Heliotropis, a recently-completed work by Anthony Castronovo, is perhaps atypical even in the rather rarefied genre of ten-foot tall flower sculptures, given its LED technology, solar panels, sensors for monitoring temperature, humidity, wind speed, and ground vibrations, in addition to a sensor that tracks light, allowing for the flower’s glass petals to “bloom” in the morning and for an LED light-fixture to be activated in the evening. Take that, Balloon Flower!
Commissioned by Beth Deutch, founder and medical director of HerSpace Breast Imaging Associates, along with her husband, Larry Rubin, the sculpture stands in the garden of the couple’s home. Besides all those electronics, Heliotrope features a stem made of bronze and petals made of glass. Castronovo had this to say about the work in a press-release: “Heliotropis creates a definite visual link between its physical form and the conditions of its immediate environment. This relationship explores the interactions between machine and nature… see my sculptures and interactions as energy generators, spinning through space and creating energy from matter and time.”
Interestingly, Heliotropis is a machine that effectively eliminates the mediator — “human” — from the typical “man vs. machine” or “man vs. nature” equation. The sculpture responds on its own to its environment, opens and closes based on its own sensors, and has a direct relationship to its form of energy, the sun (unlike an automobile that, for now at least, requires a human being to fuel it).
Anthony Castronovo at work on Heliotropis
It’s not clear whether Heliotropis is designed to share any of the information it collects about its environment, or whether it simply uses that data to perform specific choreographed motions. In this way, it is more like an actual flower or any other plant in nature, that doesn’t especially give a damn about sharing its secrets with people. Heliotropis is then a bit of an anomaly in the history of technology: a machine made without the primary goal of serving human interests. It is a machine with a secret — this is perhaps what constitutes it as an art-object.

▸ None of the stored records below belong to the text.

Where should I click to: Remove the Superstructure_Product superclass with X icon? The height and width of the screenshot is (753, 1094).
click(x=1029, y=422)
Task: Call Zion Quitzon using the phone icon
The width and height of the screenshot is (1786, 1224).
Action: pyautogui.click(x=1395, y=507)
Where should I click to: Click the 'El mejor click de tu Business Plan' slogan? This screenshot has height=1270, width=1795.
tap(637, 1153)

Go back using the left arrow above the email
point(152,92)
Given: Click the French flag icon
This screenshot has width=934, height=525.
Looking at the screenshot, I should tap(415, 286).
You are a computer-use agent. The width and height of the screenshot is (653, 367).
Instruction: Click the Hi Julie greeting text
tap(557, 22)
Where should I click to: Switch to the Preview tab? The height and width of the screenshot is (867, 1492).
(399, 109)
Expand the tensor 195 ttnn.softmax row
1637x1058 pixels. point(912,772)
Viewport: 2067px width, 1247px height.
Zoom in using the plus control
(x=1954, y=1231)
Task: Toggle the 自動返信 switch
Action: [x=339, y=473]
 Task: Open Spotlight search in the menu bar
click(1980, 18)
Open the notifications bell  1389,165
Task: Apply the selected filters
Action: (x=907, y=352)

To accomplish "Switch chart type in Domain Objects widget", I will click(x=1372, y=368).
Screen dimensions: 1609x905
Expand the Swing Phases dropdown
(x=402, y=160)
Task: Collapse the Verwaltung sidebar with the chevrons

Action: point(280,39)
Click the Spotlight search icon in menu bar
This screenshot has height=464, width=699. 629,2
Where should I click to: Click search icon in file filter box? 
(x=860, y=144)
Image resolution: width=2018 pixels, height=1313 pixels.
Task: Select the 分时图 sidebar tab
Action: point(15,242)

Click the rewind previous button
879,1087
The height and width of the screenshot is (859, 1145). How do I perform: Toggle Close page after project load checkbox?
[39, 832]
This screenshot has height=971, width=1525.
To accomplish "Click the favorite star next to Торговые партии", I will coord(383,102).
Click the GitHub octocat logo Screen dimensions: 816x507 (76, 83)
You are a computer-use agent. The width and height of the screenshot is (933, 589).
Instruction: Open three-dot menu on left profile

If you’re asking yourself something like “Yes, it’s a big flower with solar panels that acts like a real flower, but why?”, I would like to suggest that Heliotrope presents a more awe-inspiring picture than most technology these days. Computers, televisions, cell phones, mass-produced technology in general, have become predictable, even banal, to us (with a few exceptions such as the iPhone, which remains a wonder to behold) due in part to their incessant serving of every little human need and want. Heliotropis retains a mystery about it through its clunky simulation of a plant in nature. The fact that its raison d’être is somewhat obscure highlights both the mystery of the art-object itself – the aura that continues to elicit our attention to fundamentally useless objects, as well as the mystery of technology, which is defined precisely by its usefulness.
A meeting of worlds in this case discloses something of the problem at the very heart of man’s relation to nature – which also exists on this axis between purely aesthetic fascination and pure object for human dominance. The catch is that Heliotropis makes its point about nature through being man-made. Perhaps this is a harbinger of a world to come (or that has already partially arrived), in which man-made technology is nature as much as flowers are.